▸ **Dataset entries**
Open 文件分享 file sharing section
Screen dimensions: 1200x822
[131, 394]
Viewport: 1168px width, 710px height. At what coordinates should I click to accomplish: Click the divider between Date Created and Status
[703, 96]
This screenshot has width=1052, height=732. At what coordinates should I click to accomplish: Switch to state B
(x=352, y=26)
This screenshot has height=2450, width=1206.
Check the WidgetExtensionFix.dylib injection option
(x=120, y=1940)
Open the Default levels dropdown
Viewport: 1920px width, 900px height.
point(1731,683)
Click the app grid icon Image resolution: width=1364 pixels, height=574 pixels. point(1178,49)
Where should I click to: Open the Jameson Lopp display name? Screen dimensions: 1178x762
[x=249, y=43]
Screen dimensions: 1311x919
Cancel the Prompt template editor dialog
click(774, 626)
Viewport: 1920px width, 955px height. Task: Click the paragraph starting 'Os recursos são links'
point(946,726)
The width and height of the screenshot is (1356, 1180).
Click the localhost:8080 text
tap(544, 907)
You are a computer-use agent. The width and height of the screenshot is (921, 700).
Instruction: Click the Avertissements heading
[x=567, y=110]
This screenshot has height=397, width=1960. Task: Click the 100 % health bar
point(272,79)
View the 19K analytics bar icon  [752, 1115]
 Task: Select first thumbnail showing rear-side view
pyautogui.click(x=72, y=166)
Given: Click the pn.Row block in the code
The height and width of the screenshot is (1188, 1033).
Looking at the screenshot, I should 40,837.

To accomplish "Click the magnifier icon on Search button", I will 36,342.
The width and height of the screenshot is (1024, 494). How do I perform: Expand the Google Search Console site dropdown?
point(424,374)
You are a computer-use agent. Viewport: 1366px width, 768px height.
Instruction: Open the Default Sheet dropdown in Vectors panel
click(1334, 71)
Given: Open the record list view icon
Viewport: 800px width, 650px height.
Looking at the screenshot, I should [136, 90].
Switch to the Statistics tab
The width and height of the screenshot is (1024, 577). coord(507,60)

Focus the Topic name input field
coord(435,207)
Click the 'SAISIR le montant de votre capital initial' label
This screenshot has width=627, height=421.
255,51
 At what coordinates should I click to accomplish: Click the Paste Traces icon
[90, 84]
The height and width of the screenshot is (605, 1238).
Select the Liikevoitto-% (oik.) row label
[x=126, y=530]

▸ **Instructions to follow**
Only the lines with the string "agent" are wanted; pick them out of the records above and copy them.

▸ **Completed task**
You are a computer-use agent. The width and height of the screenshot is (921, 700).
You are a computer-use agent. Viewport: 1366px width, 768px height.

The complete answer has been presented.